Sono 729 le Strutture Residenziali (SR) pubbliche o convenzionate per la cura e all’assistenza delle demenze censite oggi sul territorio italiano. Al Nord sono presenti il 51% delle strutture segnalate, al centro il 35% e al Sud e Isole solo il 14%. Il 48% sono private convenzionate a contratto; il 49% ha nuclei dedicati alle demenze mentre nel 44% dei casi le persone con demenza usufruiscono di posti letto in stanze con persone affette da altre patologie.

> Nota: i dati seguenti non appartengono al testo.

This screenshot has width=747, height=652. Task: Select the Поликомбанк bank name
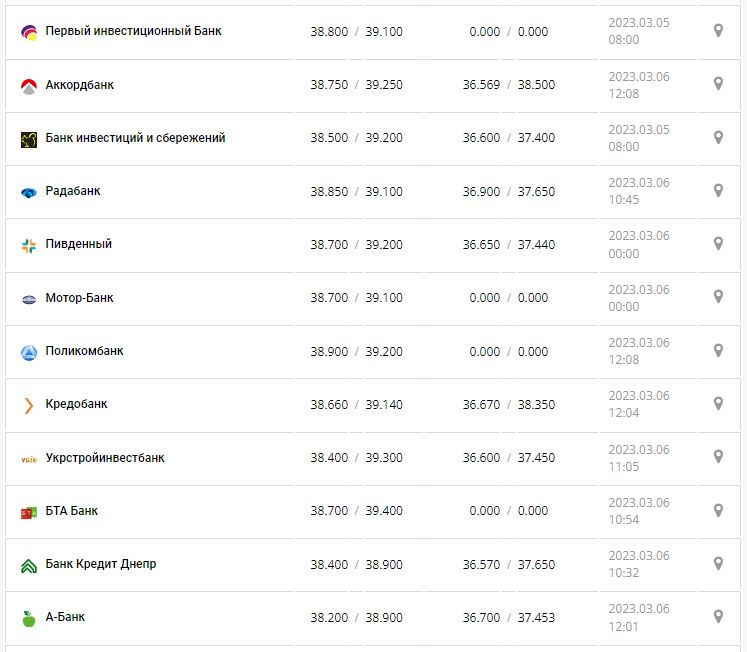pyautogui.click(x=85, y=351)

I dati sono aggiornati al 15 settembre 2017 e tuttora in corso di aggiornamento. Il dato emerge dall’Osservatorio Demenze e che sara’ presentato domani all’Istituto Superiore di Sanita’ nel corso dell’XI Convegno Il Contributo dei Centri per i disturbi cognitivi e le Demenze nella gestione integrata dei pazienti. In base ai dati della mappa online, che ha l’obiettivo di identificare le 2052 strutture presenti sul territori e che e’ il frutto di un progetto finanziato dal Centro di Prevenzione e Controllo delle malattie del Ministero della Salute e affidato all’Istituto nell’ambito del Piano Nazionale Demenze, resta ampia la forbice tra Nord e Sud nell’offerta dei servizi.

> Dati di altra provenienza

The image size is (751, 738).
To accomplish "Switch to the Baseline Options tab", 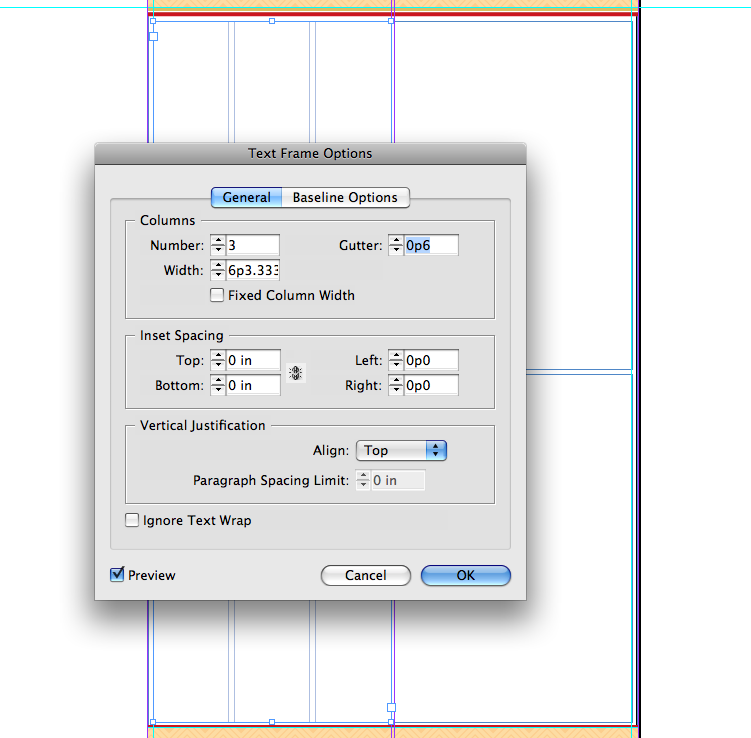I will coord(345,197).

“In Italia si stima circa un milione di persone colpite da demenza e tre milioni di familiari che vivono con loro – afferma Walter Ricciardi, Presidente dell’Istituto Superiore di Sanita’ – L’aumento dell’eta’ media non ci permette di sottovalutare questa che e’ una sfida per la sanita’ del futuro sulla quale si giocano anche temi economici, sociali e di grande rilevanza etica. Uno strumento questo che e’ senz’altro una bussola per orientarci a comprendere la direzione in cui puo’ viaggiare un sistema di cure e assistenza sostenibili”. Al 2015 sono state rilevate 46 milioni di persone con una diagnosi di demenza in tutto il mondo, al 2050 questo numero e’ destinato a salire a 131,5milioni, secondo le stime del World Alzheimer Report 2015.